Es ist verständlich, dass ein Pressekonzern dies nicht gern sieht. Denn nur wenige Kunden sind bereit, für Presseangebote im Internet Geld zu bezahlen. Werbung bei Anzeigen sind deswegen eine wirtschaftliche Notwendigkeit. Und natürlich sinkt die Attraktivität einer Homepage für Werbekunden, wenn es zulässige technische Möglichkeiten gibt, die verhindern, dass der Nutzer die Werbung überhaupt sieht. Zudem spricht viel dafür, dass der Verlag Werbeblocker auch schlecht als Schmarotzer angesehen hat, die die Attraktivität fremder Inhalte für sich ausnutzen.
Die erste Instanz wies die Klage des Pressekonzerns ab.
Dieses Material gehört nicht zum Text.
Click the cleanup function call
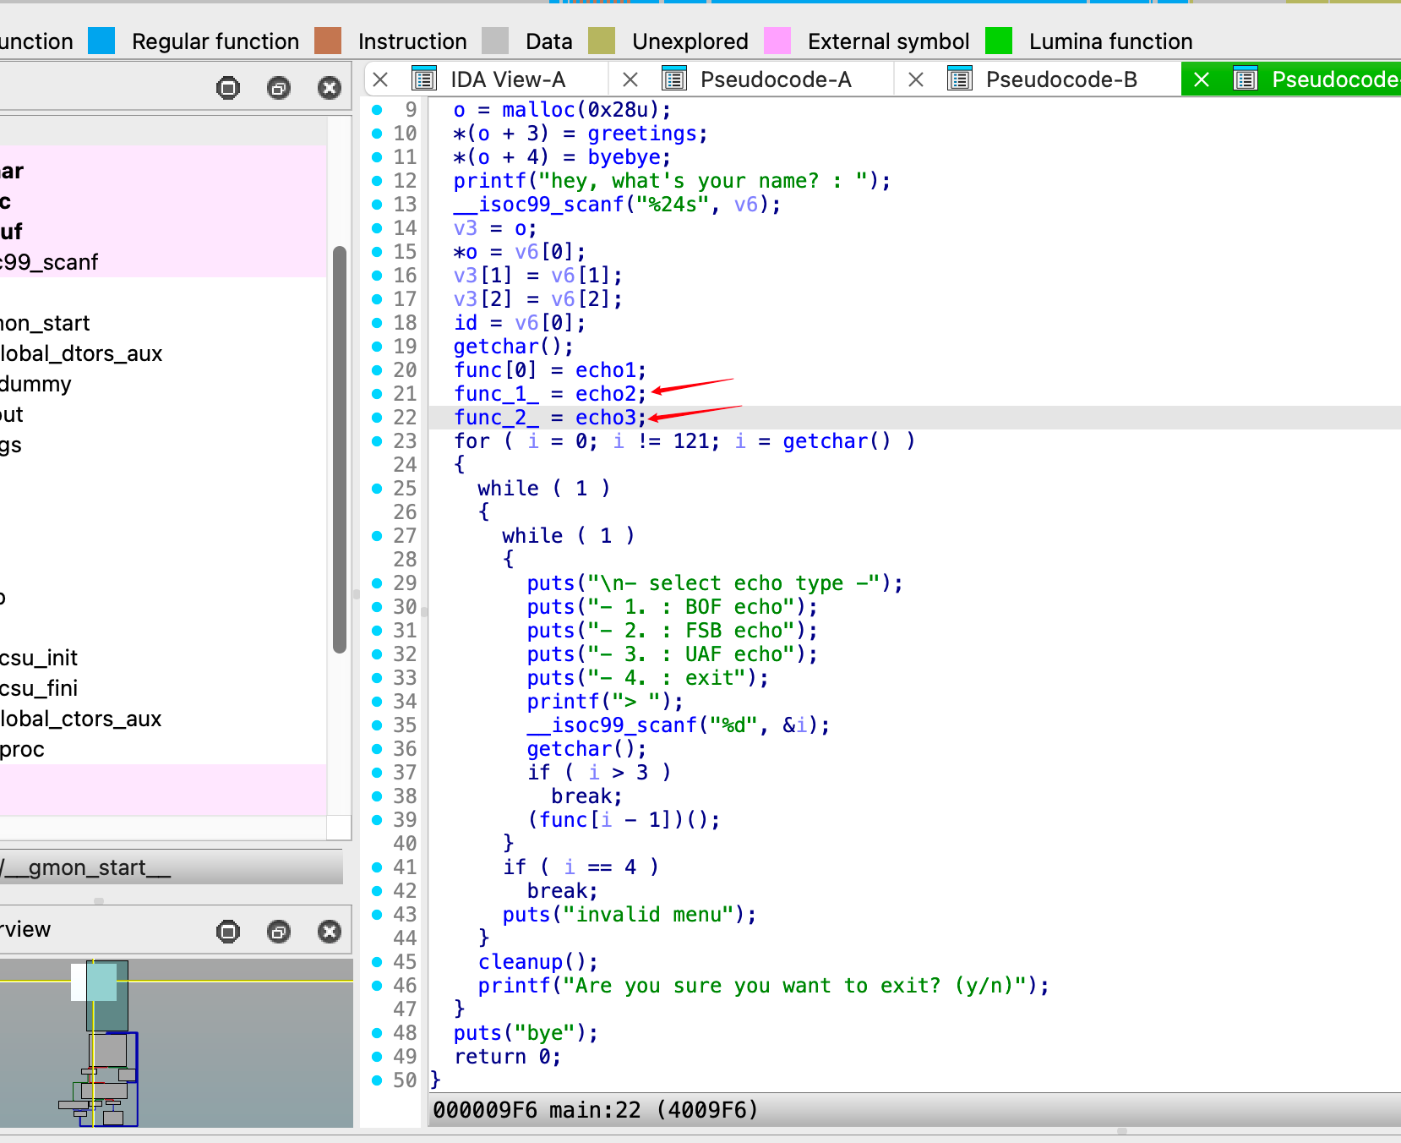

Die zweite gab ihr teilweise statt und bejahte eine gem. § 4a UWG wettbewerbsrechtlich unzulässige aggressive geschäftliche Handlung. Der Bundesgerichtshof (BGH) sah dies heute nun anders: Eine Wettbewerbsverletzung liege nicht vor. Das Geschäftsmodell des Werbeblockers sei zulässig.
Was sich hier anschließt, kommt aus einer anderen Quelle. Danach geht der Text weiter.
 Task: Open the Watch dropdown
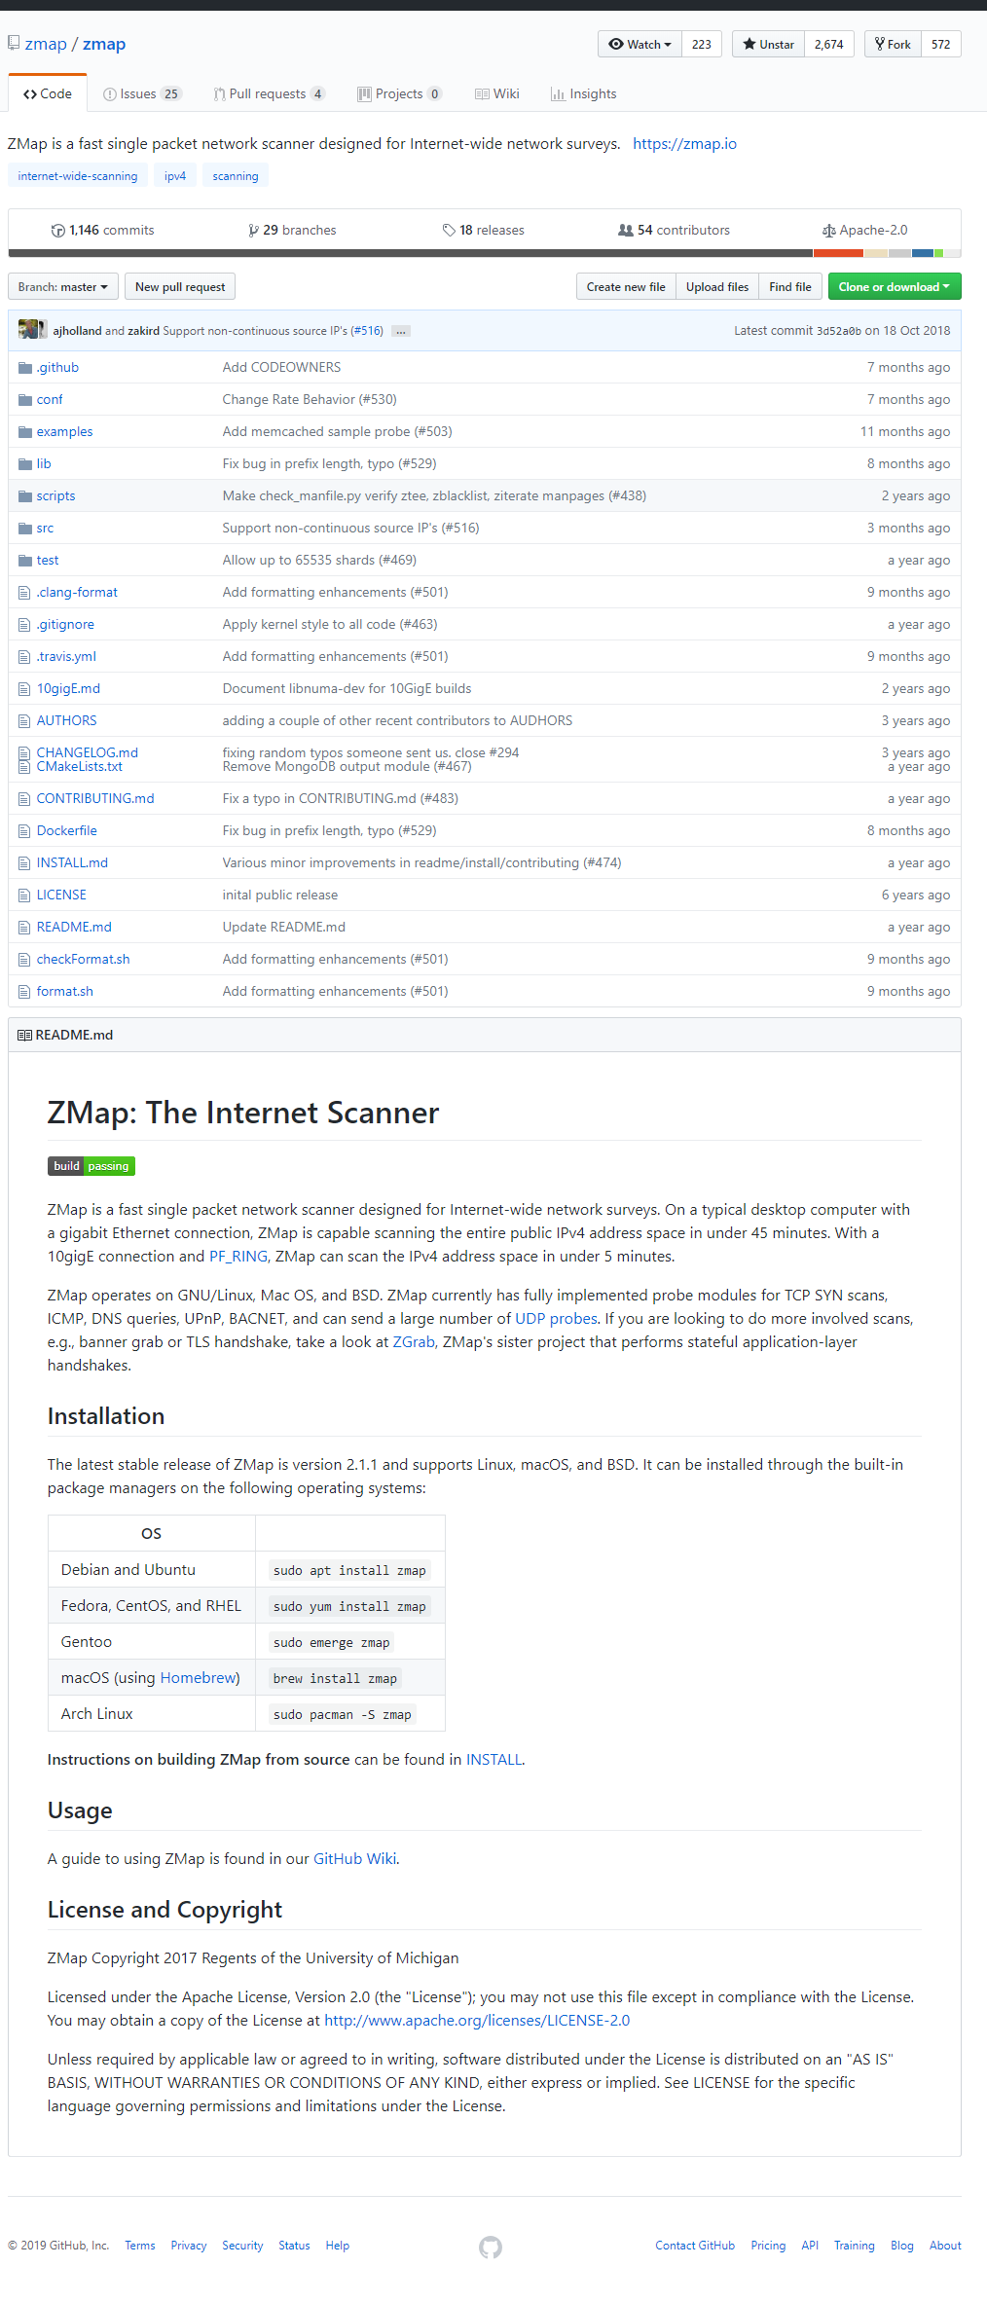tap(640, 45)
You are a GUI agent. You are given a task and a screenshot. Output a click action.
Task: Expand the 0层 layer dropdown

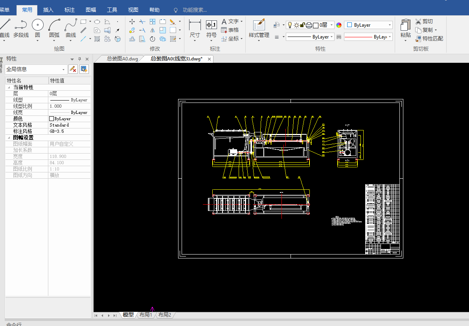(331, 25)
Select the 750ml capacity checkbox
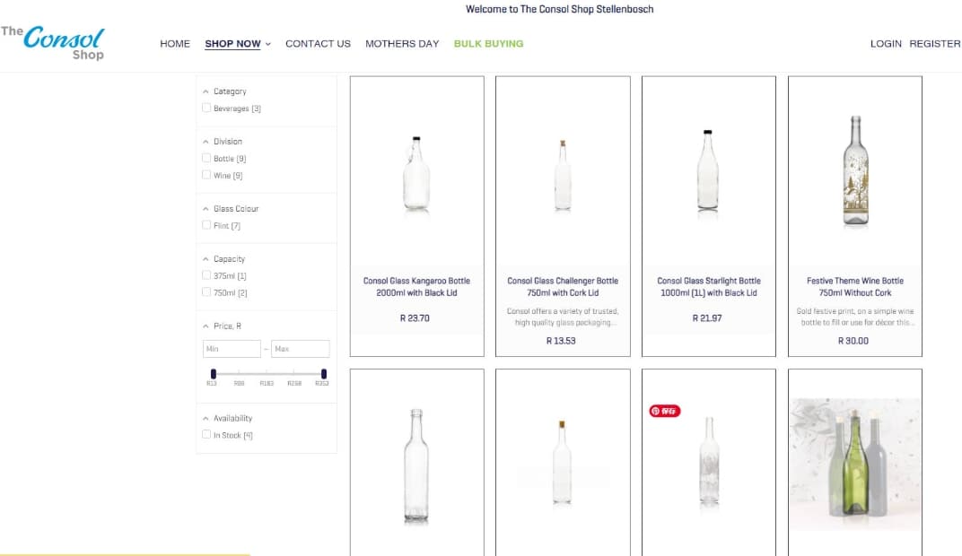This screenshot has height=556, width=962. tap(207, 292)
Insbesondere sieht der BGH keine unzulässige gezielte Behinderung nach § 4 Abs. 4 UWG und auch keine aggressive geschäftliche Handlung nach § 4a UWG. Der Werbeblocker habe nur das eigene Geschäft fördern, nicht aber das Geschäft des Springer Verlags schädigen wollen. Außerdem stünde es dem Verlag ja frei, nur noch Nutzern den Zugang zu eröffnen, die auf solche Programme verzichten. Auch eine allgemeine Marktbehinderung sah das Gericht nicht. Es bejahte auch keine Gefahr für kostenlose Internetangebote an sich.
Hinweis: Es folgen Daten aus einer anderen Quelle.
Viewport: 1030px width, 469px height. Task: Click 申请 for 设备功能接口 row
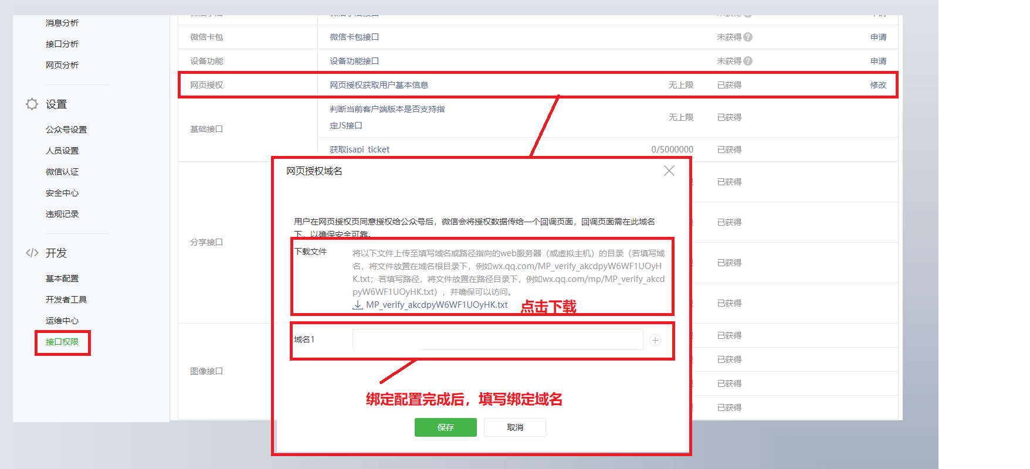tap(878, 61)
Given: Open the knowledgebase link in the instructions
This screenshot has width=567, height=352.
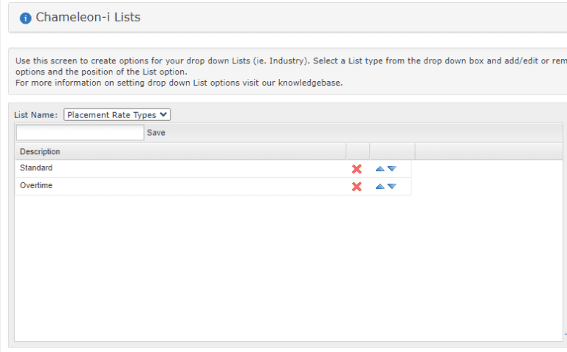Looking at the screenshot, I should (x=309, y=83).
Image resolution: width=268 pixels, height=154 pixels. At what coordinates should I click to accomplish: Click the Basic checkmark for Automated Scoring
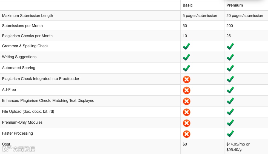click(186, 68)
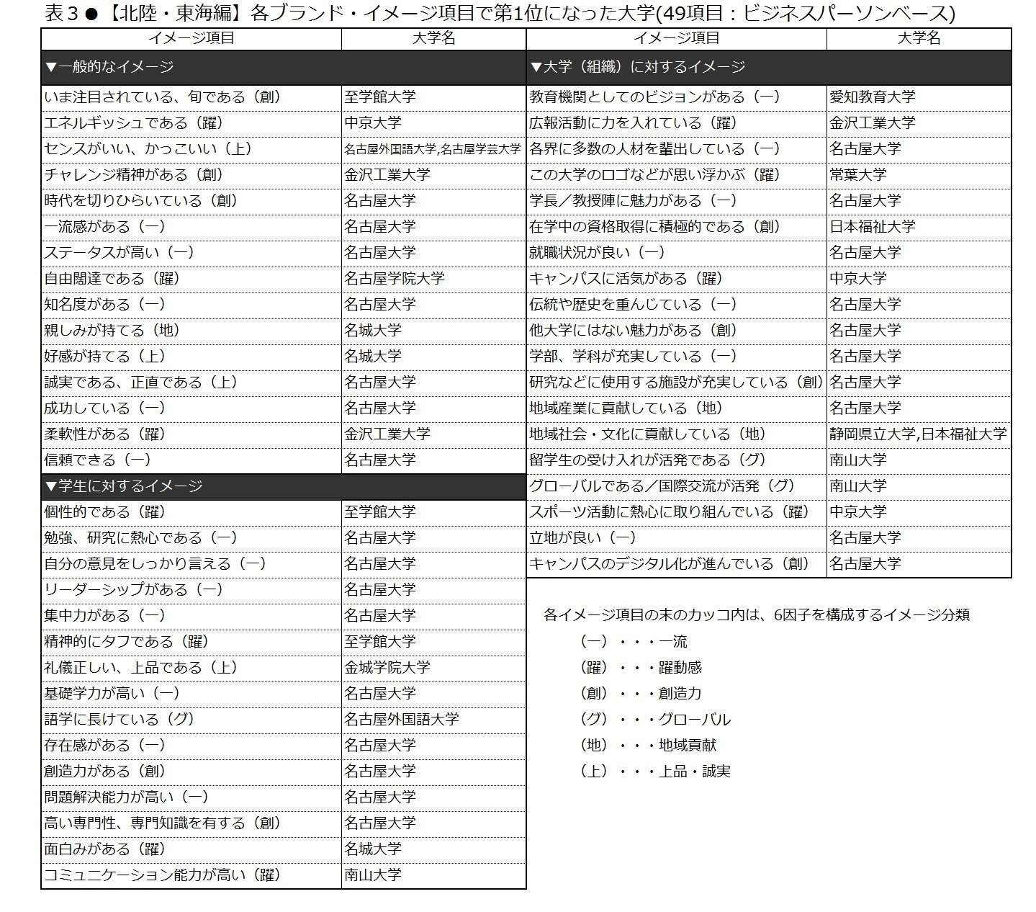Click the item 立地が良い（一）
1036x912 pixels.
coord(583,537)
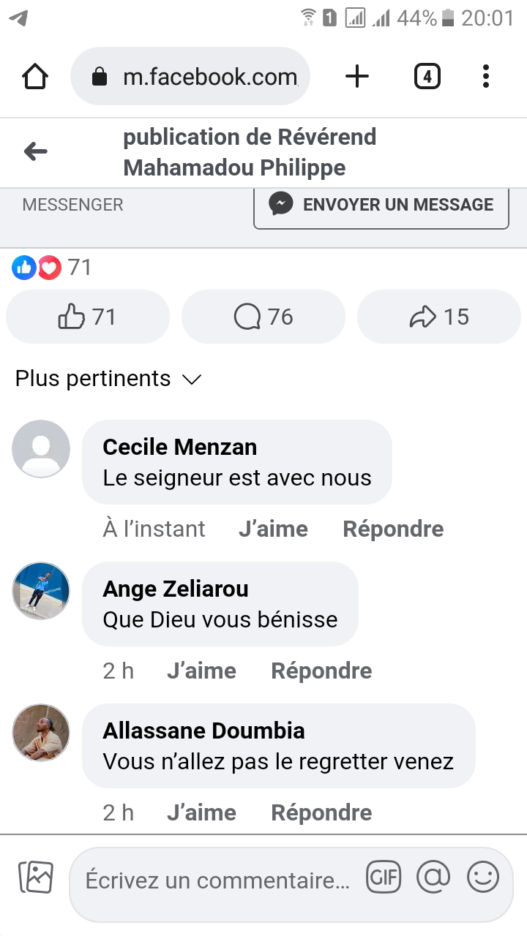Toggle J'aime on Ange Zeliarou's comment
527x936 pixels.
[x=201, y=671]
Doch ist gerade dies letztlich überzeugend? Das ganze Geschäftsmodell der Presse im Internet beruht ja – siehe oben – auf Werbung. Das kann man mit Fug und Recht als ausgesprochen problematisch ansehen, schließlich wünschen wir uns alle eine Presse, die nicht in erster Linie dem Werbetreibenden gefallen, sondern uns informieren soll. Auch wenn der Blick ins UWG durchaus für die Richtigkeit der BGH-Entscheidung spricht, so stellt sich doch mit der Verschiebung der Nachrichtenversorgung ins Netz immer mehr die Frage, wie eine für den Bestand der Demokratie essentielle freie Presse eigentlich künftig überhaupt finanziert werden soll. Vor dem Hintergrund dieser Frage ist das Geschäftsmodell des Werbeblockers kritisch zu sehen, auch wenn die oft überbordende Werbeflut im Internet dem Verbraucher in der Tat viel Langmut abverlangt. Es ist insofern folgerichtig, dass der Springer Verlag das Bundesverfassungsgericht (BVerfG) anrufen will, auch wenn ich der Beschwerde nur bedingt Erfolgsaussichten einräumen würde.